(Stored data)
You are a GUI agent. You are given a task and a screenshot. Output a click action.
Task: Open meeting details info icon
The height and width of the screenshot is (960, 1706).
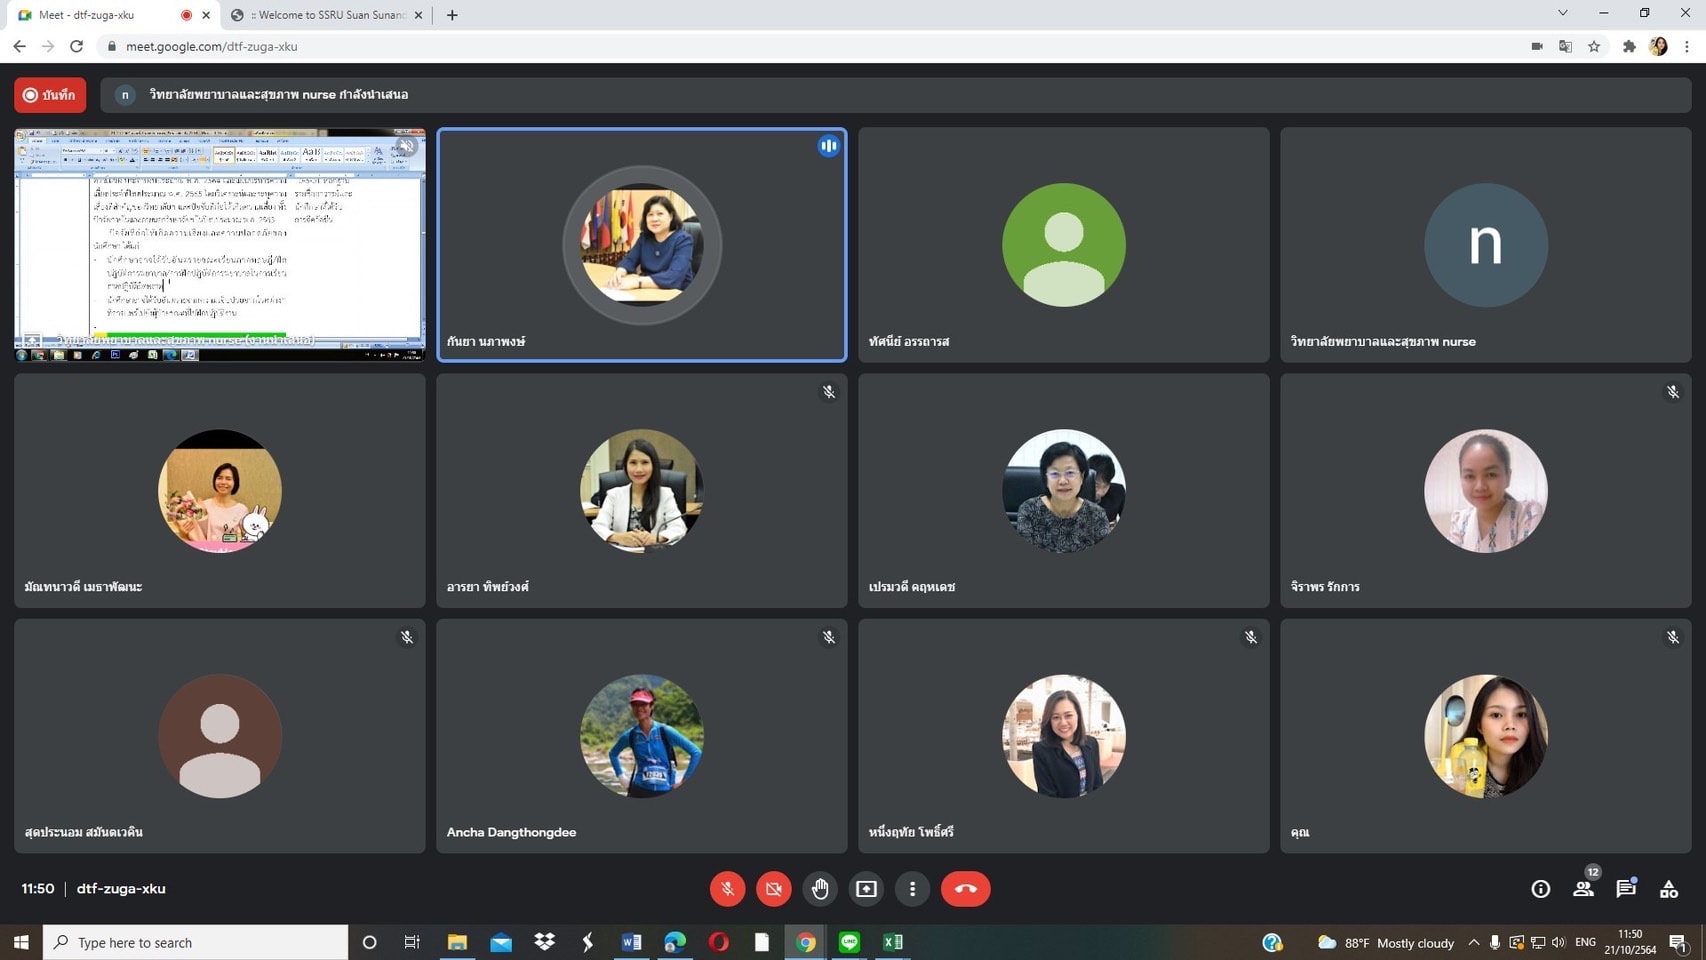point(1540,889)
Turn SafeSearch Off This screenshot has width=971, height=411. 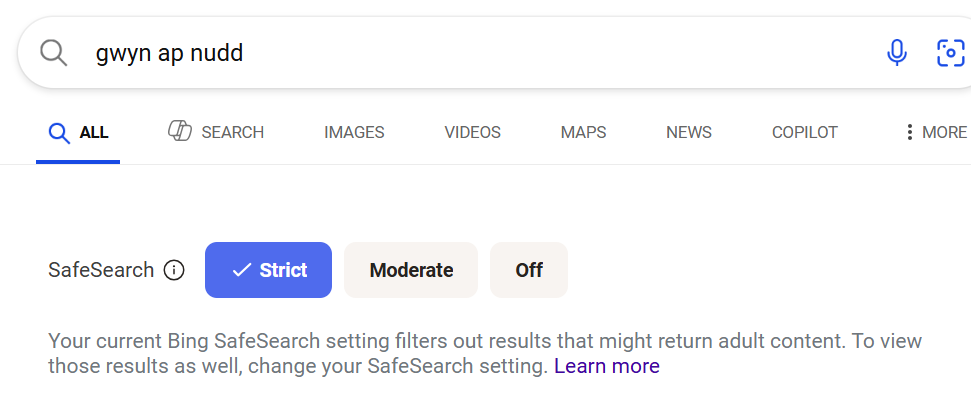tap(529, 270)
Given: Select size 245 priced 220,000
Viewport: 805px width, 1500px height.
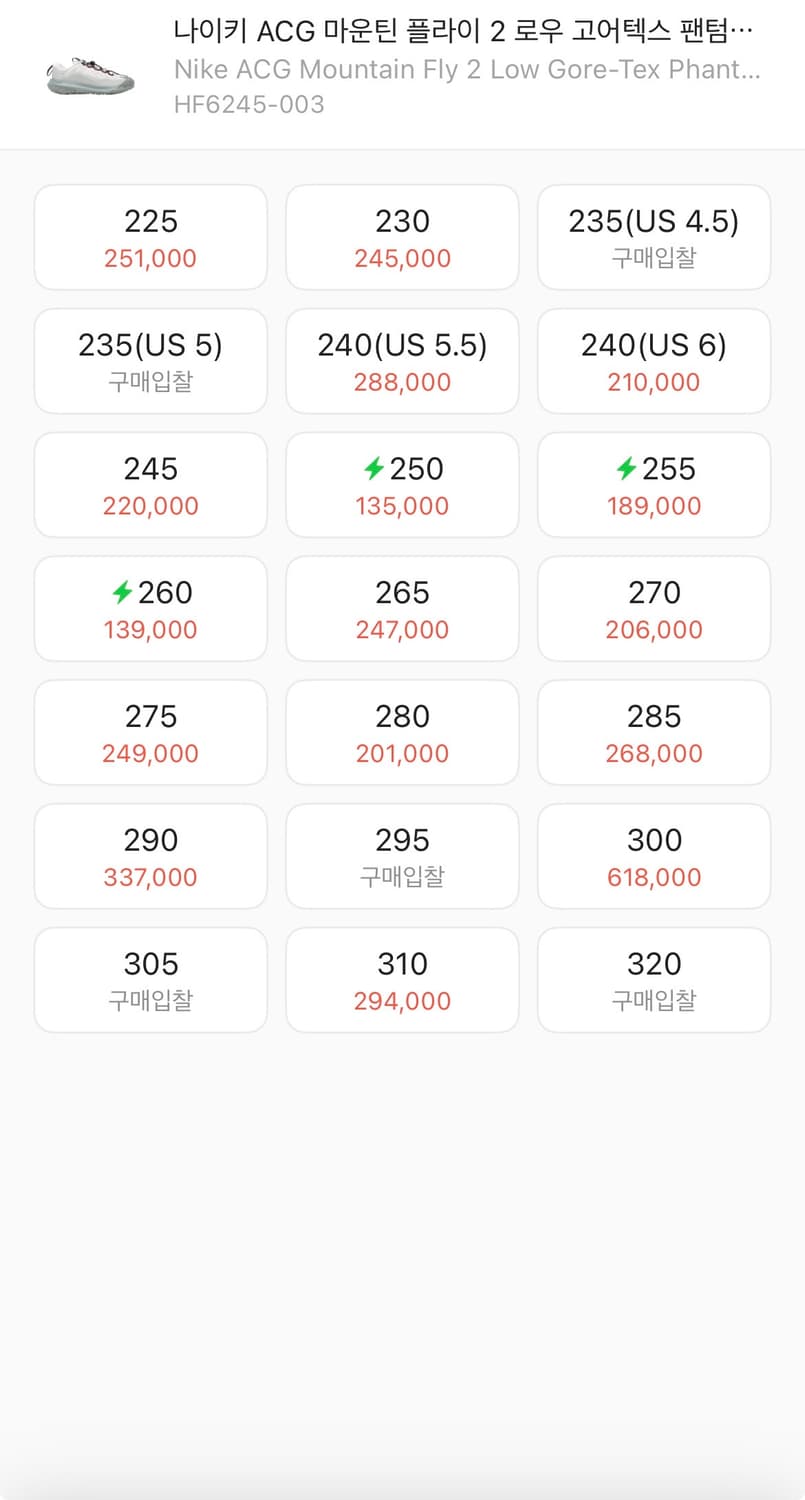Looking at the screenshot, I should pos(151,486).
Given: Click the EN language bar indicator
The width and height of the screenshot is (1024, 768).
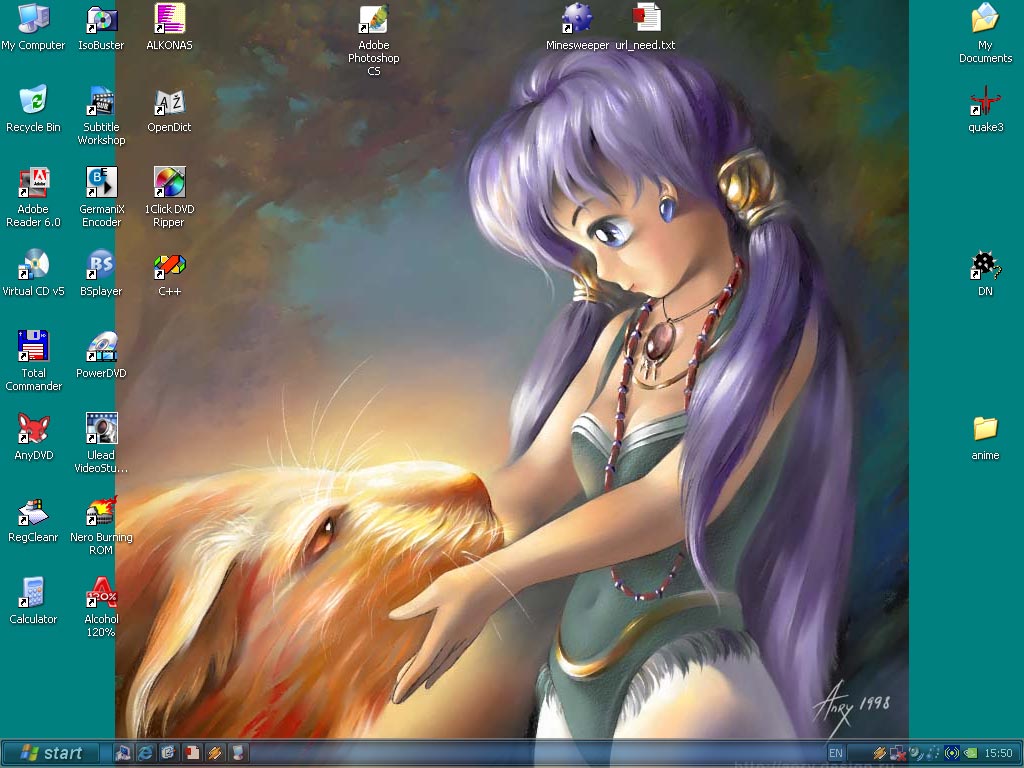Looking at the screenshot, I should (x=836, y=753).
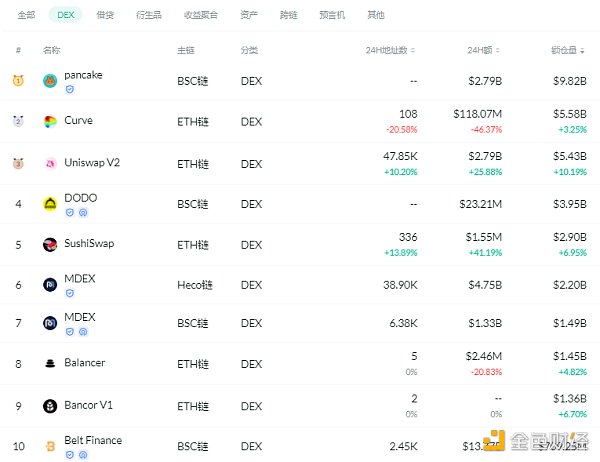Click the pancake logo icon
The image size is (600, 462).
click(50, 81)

> GOAL OF THE EXERCISE
Leave every picture out and write out, word for word, the lines from the one that contains "The width and" through the last line of the records.

> SOLUTION FOR THIS PROBLEM
The width and height of the screenshot is (1024, 768).
Looking at the screenshot, I should (x=836, y=753).
Click the pancake logo icon
The image size is (600, 462).
click(50, 81)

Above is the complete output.